Because the coefficients recorded in Tables 1, 2, and 3 were derived
based on working with home run totals, they are almost certainly not
appropriate coefficients to use for other statistics such as hits or stolen
bases.  The method by which these coefficients were derived should,
however, be applicable to other statistics.

Jesse Frey Posted: September 18, 2003 at 06:00 AM | 17 comment(s) Login to Bookmark
  Related News:

Reader Comments and Retorts

Go to end of page

Statements posted here are those of our readers and do not represent the BaseballThinkFactory. Names are provided by the poster and are not verified. We ask that posters follow our submission policy. Please report any inappropriate comments.

   1. Michael Posted: September 19, 2003 at 02:41 AM (#612989)
Yes, MKT your analysis of a flaw in the Post Season odds report is very, very true. I had calculated a similar amount of information right around mid-June when the Twins were at their best. I had figured out that if teams were really at their observed win% (taking into account SoS) that the Twins would win 105 +/ 4.5 games and had a bet with a friend that the Twins would win at least 100 games. Of course they then lost something like 22 of the next 30 to make my bet look really, really silly. They will likely win about 90 and that isn't surprising given regression to the mean.
   2. User unknown in local recipient table (Craig B) Posted: September 19, 2003 at 02:41 AM (#612990)
It never rains but it pours, eh? (Not to be taken as a reference to the weather in the East today. Man, is it raining here in Toronto).

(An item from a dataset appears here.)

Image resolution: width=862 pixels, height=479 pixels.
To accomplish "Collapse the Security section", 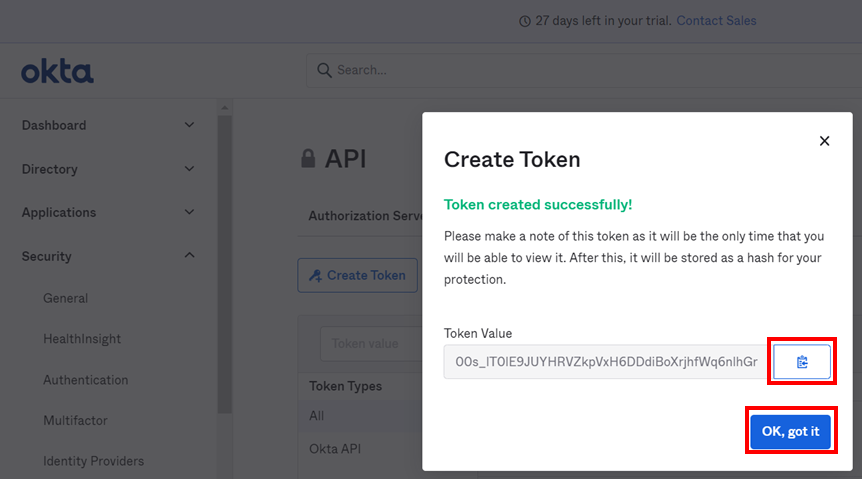I will (x=189, y=256).
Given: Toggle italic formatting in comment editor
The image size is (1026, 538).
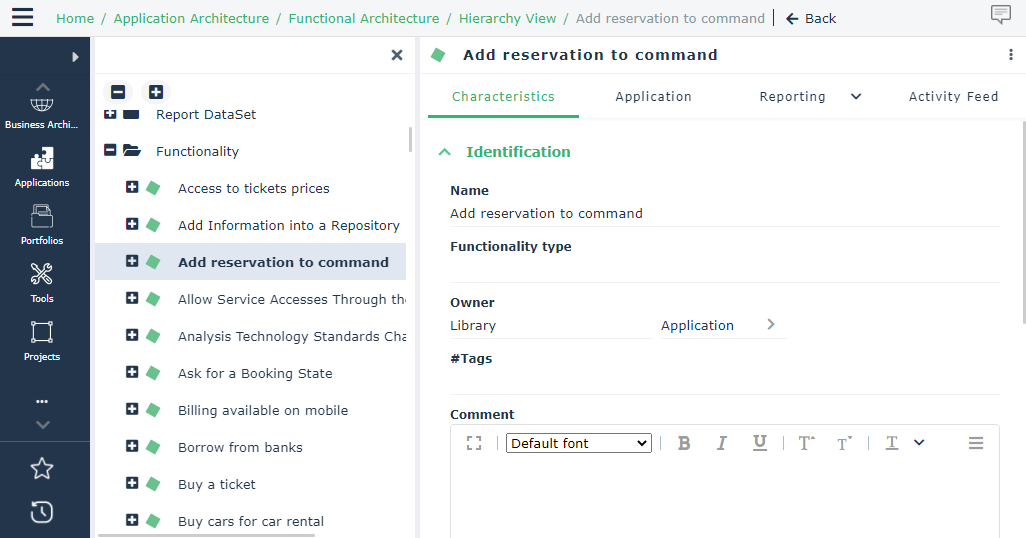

What I mean is that there is another analysis of The Favorite Toy in the May issue of "By The Numbers" (the newsletter of the SABR Statistical Analysis Committee) which came out just this month.

http://www.philbirnbaum.com/btn2003-05.pdf

It's by Shane Holmes and it starts on Page 15 of the above document. Holmes's study is on the overall class of players with established chances, and he concludes that over the entire sample, TFT does a pretty good job of predicting the total numbers of players who will reach the 3,000 hit and 500 homer benchmarks.
   3. tangotiger Posted: September 19, 2003 at 02:41 AM (#612991)
Good job all-around!

I'll give you the same reservations with this system as I give with PECOTA and with accuracy tests for run estimators, and virtually everything else out there:

You need to have data that is drawn from outside the sample to test the equations derived from the sample.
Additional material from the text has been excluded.